M. Bohler s’est tu. Et sa femme, qui le connaît, n’a pas demandé davantage. Ce que M. Bohler n’a pas dit, car cet énergique ne veut pas s’avouer sentimental, c’est qu’il avait emporté un peu de terre d’Alsace, et que cette terre, il l’a jetée sur le cercueil, au cimetière.

Janvier. De la pluie, de la boue. Les gouttières pleurent. On n’a jamais vu un hiver comme celui-là. Rabattue, la fumée des fabriques tombe en malédiction sur la terre.

Suzanne Weiss est à Paris, chez une cousine. Avec elle, la gaieté de Friedensbach est partie.

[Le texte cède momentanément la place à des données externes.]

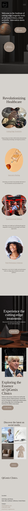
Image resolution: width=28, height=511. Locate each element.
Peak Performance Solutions (13, 263)
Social (14, 465)
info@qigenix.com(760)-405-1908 (7, 506)
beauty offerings (9, 47)
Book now (14, 331)
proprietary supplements (8, 509)
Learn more (7, 407)
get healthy (19, 30)
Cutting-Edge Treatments (14, 131)
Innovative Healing (14, 175)
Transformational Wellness (14, 219)
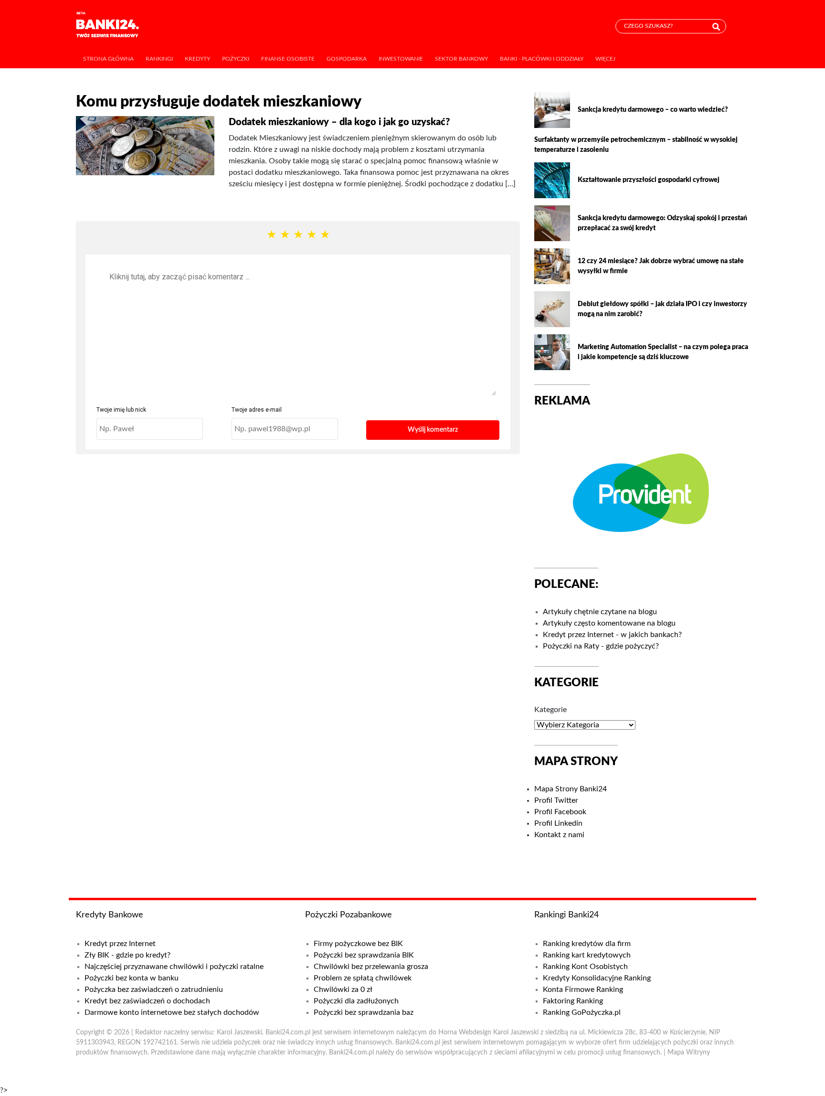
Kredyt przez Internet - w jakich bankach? (612, 634)
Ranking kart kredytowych (587, 955)
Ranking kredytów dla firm (587, 943)
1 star (271, 235)
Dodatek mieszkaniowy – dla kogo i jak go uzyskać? (339, 122)
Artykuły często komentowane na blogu (609, 623)
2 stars (284, 235)
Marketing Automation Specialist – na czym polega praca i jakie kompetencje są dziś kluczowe (663, 352)
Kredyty (197, 59)
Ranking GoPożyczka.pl (582, 1012)
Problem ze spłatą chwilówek (363, 978)
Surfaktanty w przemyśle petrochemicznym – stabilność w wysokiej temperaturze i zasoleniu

Et la laine ne marche pas. M. Bohler est d’une humeur massacrante… À la salle d’études, le travail se poursuit conformément au programme : on traduit de l’Horace, du Tite-Live, du Tacite, de l’Hérodote et du Platon, on étudie la Révolution française, on lit Racine, Bossuet et Voltaire. Après quoi, Jean se précipite sur son violoncelle et René sur ses haltères. Car René veut être officier, et il entend se doter de doubles muscles. Il en est au quatorzième exercice de son traité de gymnastique. Une heure chaque soir, il manœuvre son torse, jette les bras en arrière, les jambes en avant, soulève les poids vingt et trente fois. Énervés, les frères se querellent :

— As-tu fini de miauler sur ton violoncelle ?

— Et toi de grimacer, assis sur les talons ?

— Ce n’est toujours pas en jouant du violoncelle qu’on chassera les Allemands d’Alsace !

— Petit crétin, va !

— Grand crétin !

La conversation se poursuit sur ce ton. Le pas du père. On se tait.